#### TEXT EXCERPT ####

Using mdls (spotlight)

Select the pdf files in finder and run.

set biglist to {}
set theListCommand to {"kMDItemFSName ", "kMDItemAuthors ", "kMDItemCreator ", "kMDItemTitle ", "kMDItemDescription ", "kMDItemContentCreationDate  "}
set theList to {"File Name = ", "Author = ", "Creator = ", "Title = ", "Description = ", "Content Creation Date = "}
tell application "Finder"
	set SiTem to selection
	repeat with item_a from 1 to number of items in SiTem
		set this_item to item item_a of SiTem as string
		set this_item to POSIX path of this_item
		repeat with item_b from 1 to number of items in theListCommand
			set this_kMDItem to item item_b of theListCommand as string
			set theResult to words of (do shell script "/usr/bin/mdls -name " & this_kMDItem & "-raw -nullMarker None " & quoted form of this_item)
			set this_kMDItemResult to ""
			repeat with item_c from 1 to number of items in theResult
				set this_kMDItemResult to this_kMDItemResult & item item_c of theResult & space as string
			end repeat
			copy item item_b of theList & this_kMDItemResult & return to end of biglist
		end repeat
		set last item of biglist to return as string
	end repeat
end tell
biglist as string

Most likely can be trimmed…

porkozone · February 28, 2009, 4:18am

Can Spotlight get the PDF Producer (ie distiller, PDF Library, Quartz, etc), or is that metadata not seen by spotlight?

mark_hunte · February 28, 2009, 8:35am

Yes, I called it "Creator = " in the script. The item name for the mdls is kMDItemCreator

Use the script below on any file to get its metadata, This will show you what you can get.
(The script was originally posted on macosxhints forums in 2005)


(* This script will open any selected file/s in finder  and  do a shell script " mdls " to get the metadata of the file/s and display the result in a Texedit document for each file 
©Mark Hunte 2005 - feel free to use as you wish*)
tell application "Finder"
	set SiTem to selection
	repeat with i from 1 to number of items in SiTem
		set this_item to item i of SiTem as string
		set this_item to POSIX path of this_item
		do shell script "mdls " & quoted form of this_item & " | open -f"

####

COMPLETE THE FOLLOWING:
1. Edit the mdls thread from "Yes, I called" to "forums in 2005)", replacing "metadata" with "properties".
2. Resume the mdls thread after its last line.
The listing comes from a different source than the thread.

#### RECORDS SUPPLIED ####

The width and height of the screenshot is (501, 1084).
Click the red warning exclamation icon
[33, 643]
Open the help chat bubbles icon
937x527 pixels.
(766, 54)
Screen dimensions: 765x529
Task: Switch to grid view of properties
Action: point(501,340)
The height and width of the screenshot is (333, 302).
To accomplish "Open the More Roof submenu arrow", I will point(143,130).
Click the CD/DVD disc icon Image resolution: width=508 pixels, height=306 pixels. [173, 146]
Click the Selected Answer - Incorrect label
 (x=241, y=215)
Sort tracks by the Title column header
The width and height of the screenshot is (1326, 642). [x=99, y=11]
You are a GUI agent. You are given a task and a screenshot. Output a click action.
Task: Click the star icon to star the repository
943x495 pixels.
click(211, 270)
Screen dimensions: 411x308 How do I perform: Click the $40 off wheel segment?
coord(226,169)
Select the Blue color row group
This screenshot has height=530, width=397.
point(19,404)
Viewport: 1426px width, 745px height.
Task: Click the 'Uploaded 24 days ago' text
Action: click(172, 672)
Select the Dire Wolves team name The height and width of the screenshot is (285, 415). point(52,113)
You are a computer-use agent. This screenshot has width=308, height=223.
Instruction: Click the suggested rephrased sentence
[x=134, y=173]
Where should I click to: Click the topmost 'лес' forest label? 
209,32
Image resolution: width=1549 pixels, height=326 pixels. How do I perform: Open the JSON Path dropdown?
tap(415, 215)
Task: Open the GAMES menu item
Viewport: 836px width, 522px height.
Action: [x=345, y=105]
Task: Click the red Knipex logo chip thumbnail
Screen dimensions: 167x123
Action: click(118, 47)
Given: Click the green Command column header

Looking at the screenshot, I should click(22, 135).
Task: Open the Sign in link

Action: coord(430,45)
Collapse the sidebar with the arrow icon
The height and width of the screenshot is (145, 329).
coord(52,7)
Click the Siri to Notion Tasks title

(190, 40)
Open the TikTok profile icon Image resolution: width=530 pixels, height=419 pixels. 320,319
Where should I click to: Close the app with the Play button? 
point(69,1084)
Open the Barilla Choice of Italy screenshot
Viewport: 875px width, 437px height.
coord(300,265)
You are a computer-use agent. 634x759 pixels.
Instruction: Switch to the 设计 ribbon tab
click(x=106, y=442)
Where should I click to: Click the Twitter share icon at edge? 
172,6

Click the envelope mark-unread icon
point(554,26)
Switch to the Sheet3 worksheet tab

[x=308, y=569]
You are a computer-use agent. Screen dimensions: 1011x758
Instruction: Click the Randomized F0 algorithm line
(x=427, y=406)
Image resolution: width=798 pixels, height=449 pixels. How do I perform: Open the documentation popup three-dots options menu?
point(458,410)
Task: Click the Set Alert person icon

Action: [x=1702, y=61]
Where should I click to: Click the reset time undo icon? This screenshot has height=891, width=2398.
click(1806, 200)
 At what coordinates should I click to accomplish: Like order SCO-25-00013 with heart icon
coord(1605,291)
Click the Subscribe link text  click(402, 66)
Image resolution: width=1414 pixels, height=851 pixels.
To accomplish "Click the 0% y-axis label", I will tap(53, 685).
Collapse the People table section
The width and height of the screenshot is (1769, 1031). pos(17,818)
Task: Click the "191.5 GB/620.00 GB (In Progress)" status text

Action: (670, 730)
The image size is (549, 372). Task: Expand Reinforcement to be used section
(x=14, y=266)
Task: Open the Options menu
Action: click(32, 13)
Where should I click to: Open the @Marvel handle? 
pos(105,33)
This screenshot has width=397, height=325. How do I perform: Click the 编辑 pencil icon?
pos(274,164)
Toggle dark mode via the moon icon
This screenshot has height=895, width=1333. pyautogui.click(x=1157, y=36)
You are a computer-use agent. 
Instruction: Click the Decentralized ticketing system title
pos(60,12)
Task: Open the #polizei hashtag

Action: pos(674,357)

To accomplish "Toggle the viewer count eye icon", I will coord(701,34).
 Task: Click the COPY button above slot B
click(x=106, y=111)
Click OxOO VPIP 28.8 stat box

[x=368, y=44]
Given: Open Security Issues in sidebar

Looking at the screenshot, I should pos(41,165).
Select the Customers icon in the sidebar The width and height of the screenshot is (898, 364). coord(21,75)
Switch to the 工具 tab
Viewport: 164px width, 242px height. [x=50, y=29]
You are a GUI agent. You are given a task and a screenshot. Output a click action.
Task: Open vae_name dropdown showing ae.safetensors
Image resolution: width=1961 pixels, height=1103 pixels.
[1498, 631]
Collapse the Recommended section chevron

####

ANSWERS BELOW:
1.
Yes, I called it "Creator = " in the script. The item name for the mdls is kMDItemCreator

Use the script below on any file to get its properties, This will show you what you can get.
(The script was originally posted on macosxhints forums in 2005)

2.
		
	end repeat
end tell

stefcyr · February 28, 2009, 1:10pm

Hi Mark, your 1st script does exactly what I need, the only thing I’m missing is what I get from your second script “kMDItemEncodingApplications”. I’m getting a result in that field in TextEdit that I would like to get in the 1st script. That’s all I need to get it to be perfect, any idea?

porkozone · February 28, 2009, 2:22pm

No, not that. If you open a PDF in Acrobat, and choose file>properties, there is a metadata field called “Application” which shows the application that created the document (InDesign, etc), and another metadata field called “PDF Producer”, which is the particular “engine” that created the PDF (Distiller, PDF Producer (when using export in Adobe apps), Quartz (when using OSX’s built-in PDF creator via the print dialog), etc). All the different engines create their own unique “issues” when creating PDFs.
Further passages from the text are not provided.